1.2 Bij brief aan de raad van 13 maart 2018 met kenmerk K213 2017 dk/ak, door de raad ontvangen op 14 maart 2018, heeft de deken de klacht ter kennis van de raad gebracht.
1.3 De klacht is behandeld ter zitting van de raad van 8 oktober 2018 in aanwezigheid van klager en verweerster, bijgestaan door haar gemachtigde.
2 FEITEN
Voor de beoordeling van de klacht wordt, gelet op de stukken en hetgeen ter zitting is verklaard, van de volgende feiten uitgegaan.
2.1 Klager is verwikkeld (geweest) in een echtscheidingsprocedure. In deze procedure is de ex-echtgenote van klager (hierna: de vrouw) bijgestaan door verweerster.
2.2 Verweerster is lid van de Vereniging van Familierechtadvocaten Scheidingsmediators en mediator bij het Nederlands Mediation Instituut.
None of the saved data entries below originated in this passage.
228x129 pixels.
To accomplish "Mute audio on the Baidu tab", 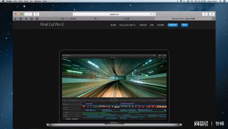I will 95,19.
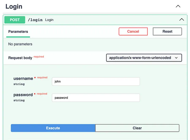Cancel the try-it-out mode

[133, 31]
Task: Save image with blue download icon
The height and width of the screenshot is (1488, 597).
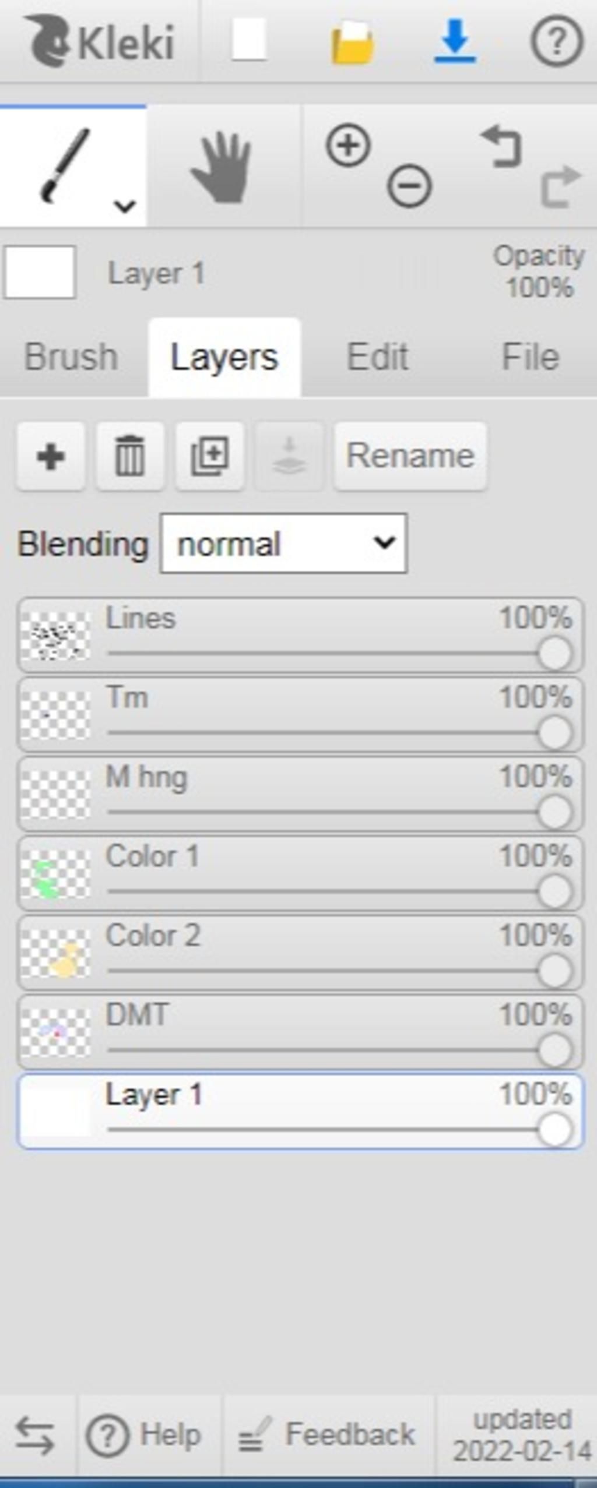Action: 455,41
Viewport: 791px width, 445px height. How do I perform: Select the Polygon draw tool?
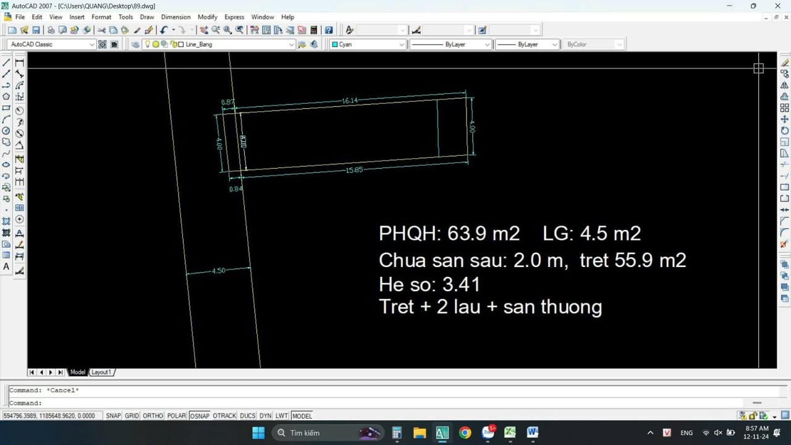7,97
2.3 Klager en de vrouw hebben zich in verband met de (aanstaande) echtscheiding gewend tot een mediator. Verweerster was ten tijde van de mediation nog niet de advocaat van de vrouw.
2.4 Op 16 augustus 2016 heeft de mediator aan klager en de vrouw een opdrachtbevestiging, een set “basisregels” (hierna: de Basisregels) en Algemene Voorwaarden gezonden. Op 16 augustus 2016 hebben klager en de vrouw met de mediator gesproken.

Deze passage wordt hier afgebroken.